[Stored data entries]
------------------------------------------------

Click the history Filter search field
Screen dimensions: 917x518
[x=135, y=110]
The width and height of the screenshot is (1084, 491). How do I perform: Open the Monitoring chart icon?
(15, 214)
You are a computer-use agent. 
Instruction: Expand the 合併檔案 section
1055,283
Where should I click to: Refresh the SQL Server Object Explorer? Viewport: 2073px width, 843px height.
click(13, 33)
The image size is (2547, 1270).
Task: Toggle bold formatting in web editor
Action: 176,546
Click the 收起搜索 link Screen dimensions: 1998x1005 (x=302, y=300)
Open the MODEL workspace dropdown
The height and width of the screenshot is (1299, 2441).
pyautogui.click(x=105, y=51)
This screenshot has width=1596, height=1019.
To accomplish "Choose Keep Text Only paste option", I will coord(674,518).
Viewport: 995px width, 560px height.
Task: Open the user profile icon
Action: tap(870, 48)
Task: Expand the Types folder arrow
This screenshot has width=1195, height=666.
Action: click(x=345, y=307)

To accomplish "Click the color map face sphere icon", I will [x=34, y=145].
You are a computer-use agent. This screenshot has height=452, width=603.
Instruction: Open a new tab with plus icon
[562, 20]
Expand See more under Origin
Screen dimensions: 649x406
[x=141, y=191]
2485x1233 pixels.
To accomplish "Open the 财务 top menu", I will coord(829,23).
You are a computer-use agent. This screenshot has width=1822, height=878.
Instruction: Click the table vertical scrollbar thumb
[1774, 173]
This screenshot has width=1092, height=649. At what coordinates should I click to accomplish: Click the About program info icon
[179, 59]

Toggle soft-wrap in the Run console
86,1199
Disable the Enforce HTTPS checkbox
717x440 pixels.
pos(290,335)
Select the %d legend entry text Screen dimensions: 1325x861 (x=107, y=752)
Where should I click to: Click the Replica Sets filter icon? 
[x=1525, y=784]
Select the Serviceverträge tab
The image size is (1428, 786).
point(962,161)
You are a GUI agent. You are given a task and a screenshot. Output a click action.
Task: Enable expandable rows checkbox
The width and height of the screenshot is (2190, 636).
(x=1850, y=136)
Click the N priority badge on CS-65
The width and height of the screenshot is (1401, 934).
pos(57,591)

------------------------------------------------

How many lines in the records above hold the string "agent"? Only the number is wanted.

4